Don’t believe all the chatter on internet message boards like Reddit when it comes to buying cryptocurrencies and NFTs.
They’re a breeding ground for baseless rumors and cryptocurrency schemes that prey on investors, according to a new report released today by the Network Contagion Research Institute, a nonprofit that studies the spread of misinformation and deception on social media.
But it’s not just outright scams that are undermining confidence in blockchain-based markets—it’s also so-called meme-trading, or buying and selling crypto and stocks based on internet hype, that is undermining “financial conversation and market information integrity.”
“Often, though not always fraudulent, this activity exceeds the reach and depth of traditional financial regulatory bodies, which permits speculators to invest successfully in increasingly lawless behaviors, further eroding market trust and information integrity,” the report reads.
The proliferation of new Web3 technology, and the cultures that go along with them, also has broader implications, according to the report, and “comprise a potential threat to democracy and entrenched institutions,” the report reads.

Provided information —
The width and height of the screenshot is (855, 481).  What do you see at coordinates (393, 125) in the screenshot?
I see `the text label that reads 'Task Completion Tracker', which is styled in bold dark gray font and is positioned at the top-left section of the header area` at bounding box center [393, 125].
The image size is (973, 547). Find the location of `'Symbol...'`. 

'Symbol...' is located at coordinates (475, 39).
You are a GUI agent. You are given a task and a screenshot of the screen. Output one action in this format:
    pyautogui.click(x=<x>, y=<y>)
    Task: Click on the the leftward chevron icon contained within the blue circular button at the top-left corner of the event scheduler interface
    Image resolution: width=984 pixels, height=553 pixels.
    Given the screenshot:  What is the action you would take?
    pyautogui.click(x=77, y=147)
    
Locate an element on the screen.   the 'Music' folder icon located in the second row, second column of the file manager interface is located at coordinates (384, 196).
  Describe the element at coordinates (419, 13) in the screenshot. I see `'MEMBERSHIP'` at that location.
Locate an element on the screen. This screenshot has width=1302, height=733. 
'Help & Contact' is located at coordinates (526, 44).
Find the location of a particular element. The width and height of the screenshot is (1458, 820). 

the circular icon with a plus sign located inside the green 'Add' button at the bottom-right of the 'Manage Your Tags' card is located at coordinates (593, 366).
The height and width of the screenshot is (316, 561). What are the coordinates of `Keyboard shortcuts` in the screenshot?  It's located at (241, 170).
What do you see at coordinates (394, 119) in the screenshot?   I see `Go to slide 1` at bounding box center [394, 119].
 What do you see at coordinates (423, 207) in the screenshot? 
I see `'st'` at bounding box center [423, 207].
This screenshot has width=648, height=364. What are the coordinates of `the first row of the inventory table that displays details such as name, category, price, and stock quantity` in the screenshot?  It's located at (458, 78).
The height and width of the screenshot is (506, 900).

Exercise A — Decide whether each statement agrees with the crypto misinformation passage, answering yes or no and quoting the deciding words: (i) The report came from the Network Contagion Research Institute. (ii) The report calls meme-trading activity always fraudulent. (iii) The report says this activity stays within the reach of traditional financial regulatory bodies.
Exercise B — Reproduce the crypto misinformation passage between "They’re a breeding" and "on social media.", inclusive.

Response A —
(i) Yes: "a new report released today by the Network Contagion Research Institute"
(ii) No: "Often, though not always fraudulent"
(iii) No: "this activity exceeds the reach and depth of traditional financial regulatory bodies"

Response B —
They’re a breeding ground for baseless rumors and cryptocurrency schemes that prey on investors, according to a new report released today by the Network Contagion Research Institute, a nonprofit that studies the spread of misinformation and deception on social media.